Parse Failed for doc file
gaurav.chd3@gmail.com - can you provide some context on why Apache POI support all these files? It seems to me that if you want to read these very old files, you should use MS Word to convert them to newer formats. Apache POI is a volunteer project and if this support matters to you or your organisation, maybe you can provide patches.
Thanks for response! This is a new file 2015 file not an old file. I am just testing it to see if it can be used in comparison to Other options. Have a good day ahead!
Missing attachment, missing error message, missing reproducible test case, missing other helpful information such as POI version. If you have a set of Microsoft Office files that can't be read, please do some investigation on your end, submit one and only one file for a given issue, and suggest an improvement in the form of a patch for POI to be able to read said file.
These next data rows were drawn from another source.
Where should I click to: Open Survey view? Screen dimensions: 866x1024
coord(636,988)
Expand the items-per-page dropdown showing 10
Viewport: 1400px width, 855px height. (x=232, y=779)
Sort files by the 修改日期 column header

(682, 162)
Sorry, for inconvenience. The file is attached now. The test cases 61265, 61267, 61266, and 61268 are completely different test cases/issues. They will have different root causes and resolutions. Point regarding improvement suggestion is noted. Thanks!
Created attachment 35107 [details] 2014 doc file File size is 6 MB. It can be downloaded from below link: http://www.3gpp.org/ftp/tsg_sa/WG3_Security/TSGS3_76_Sophia/Docs/S3-142235.zip "S3-142235 Comments on S3-142030 VF proposal TR 33969-071_rm.doc" file in the zip file
POI 3.16 / Tika 1.15 S3-142235/S3-142235 Comments on S3-142030 VF proposal TR 33969-071_rm.doc Caused by: java.lang.NegativeArraySizeException at org.apache.poi.ddf.UnknownEscherRecord.fillFields(UnknownEscherRecord.java:71) at org.apache.poi.ddf.EscherContainerRecord.fillFields(EscherContainerRecord.java:81) at org.apache.poi.hwpf.model.PICFAndOfficeArtData.<init>(PICFAndOfficeArtData.java:61) at org.apache.poi.hwpf.usermodel.Picture.<init>(Picture.java:112) at org.apache.poi.hwpf.model.PicturesTable.extractPicture(PicturesTable.java:162) at org.apache.poi.hwpf.model.PicturesTable.getAllPictures(PicturesTable.java:233) at org.apache.tika.parser.microsoft.WordExtractor$PicturesSource.<init>(WordExtractor.java:710)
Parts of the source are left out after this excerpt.